The linear exterior of this quaint story was nothing but deceptive. The language, the visions and the few characters would get inside your senses before you realize. Invariably it would set you off to a journey that will liberate your imagination as a reader. You could set existential angst of Ravi, the lyrical eroticism of Maimuna and the human prototype of Appukili (the retard) with the backdrop of wind blown palm trees and dense nights of Khazak anywhere in the world. He differed from other writers the way he integrated everything to look at the commonplace life with the grace of a visionary. Vijayan himself acknowledged his affinity for Lawrence Durrel's Alexandria Quartet that looked at life with an integrated vision.
Please get a peek on this great work here:
The next book from Vijayan was Dharmapuranam (The saga of Dharmapuri). If you want to relate to the satire and black comedy genius of Vijayan, this is the one for you. The book lampooned political monkeys who are sitting at the helm of Indian democracy and shreds every bit of its sense to pieces. The cartoonist that you have seen in NY Times and other publications at his riotous best. If you have read P.J.O'Rourke's satire, you would know what I am talking about.
His third book is the personal best and the object of hatred for so many at the same time. The book is titled "Gurusaagaram" (The infinity of Grace). Here is a writer who is speaking to you the reader one-on-one as a Guru to the seeker. He showed us the hidden truth in lost battles of ego and the fatigue of wisdom. The novel talks about Kunjunny, a journalist from Kerala after his long and winding physical and spiritual journey finds his way to the Infinite Grace of life. Finally we find the seeker partaking the Guru in attaining awareness of self. His language is deep and the style is tantalizingly elusive for the conventional readers of fiction, but plenty of food for thought for his followers.

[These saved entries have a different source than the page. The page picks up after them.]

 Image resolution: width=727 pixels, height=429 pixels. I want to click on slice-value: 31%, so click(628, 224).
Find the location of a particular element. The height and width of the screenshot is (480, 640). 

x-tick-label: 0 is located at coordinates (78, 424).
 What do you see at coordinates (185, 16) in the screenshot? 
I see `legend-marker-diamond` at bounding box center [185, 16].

Each book from then onwards underlined his growth as a thinker than a popular writer. "Madhuram Gayathi"(I am not going to translate the title:) ) dealt with the awareness of man, environment and the universe with an integral vision. This has some profound and almost prophetic utterings on the ecosystem, man's greed and cycle of life and death.
The power of his language is such that no one dared to translate them. Finally Vijayan had to be persuaded to do it. There are folks who cannot even think of translation, such was the raw power and alchemy of his words when it happened. Viajayan had to transcreate the book in English.

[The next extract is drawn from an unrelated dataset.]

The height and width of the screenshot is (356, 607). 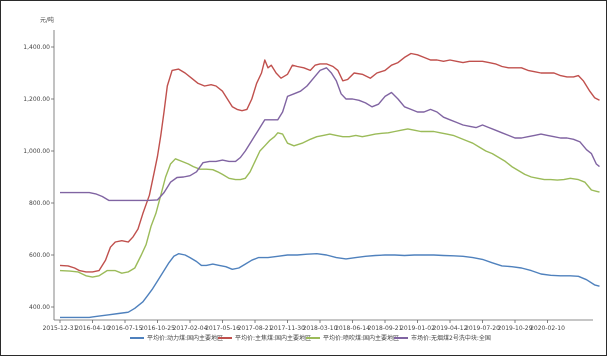 What do you see at coordinates (352, 328) in the screenshot?
I see `x-tick-label: 2018-06-14` at bounding box center [352, 328].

I have not read his last two books but I am sure I will not be disappointed, neither will you.
Besides novels and cartoons Vijayan wrote a lot of short stories that will stand the test of time. Notably "Kadaltheerathu" that distantly evokes similarities to malayalam movie "Piravi" and Alan Patten's book, "Cry my beloved country".
True to his philosophical self, he was never found compromising his values or pandering to the obnoxious award committees. He was just beyond all that, way above.

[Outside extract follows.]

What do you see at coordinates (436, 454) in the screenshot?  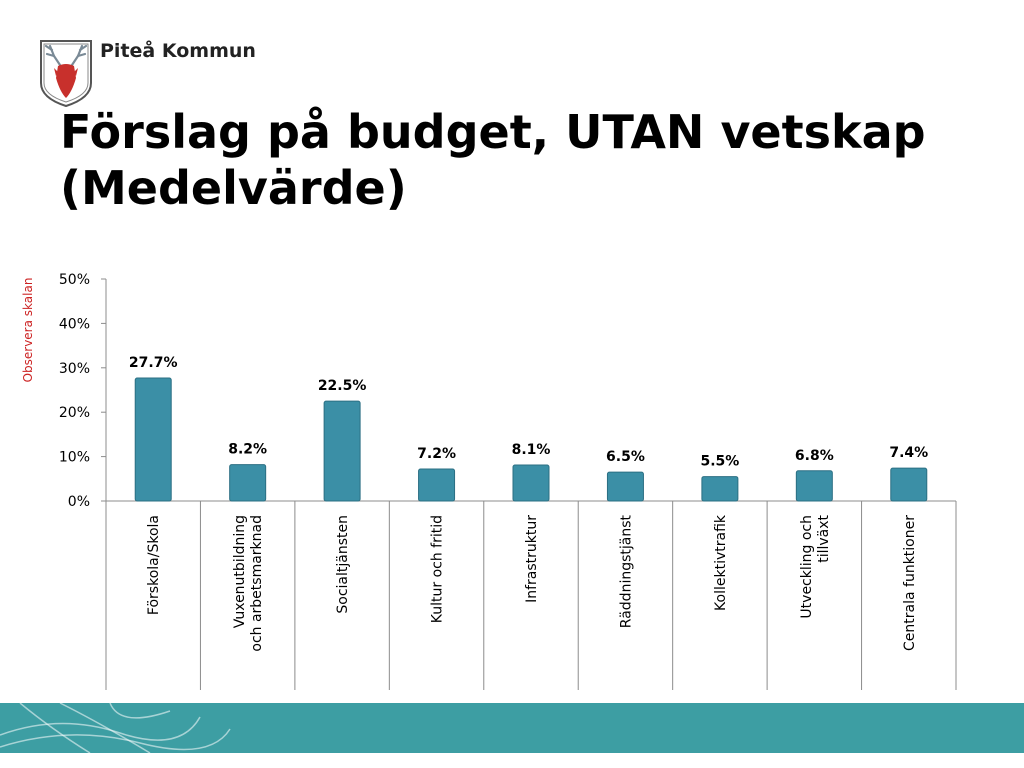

He also wrote several articles and books on politics and humanities that stand so mcuh apart from the regular pastiche from the columnists in Delhi. He was a colossal presence for the enlightened readers. I for one with all the triviality of my existence would devour everything that he ever wrote. Please go here to get a peek of his political acumen. I am sure you would feel the presence of a Guru who is relentless in his pursuit of truth and meaning of life.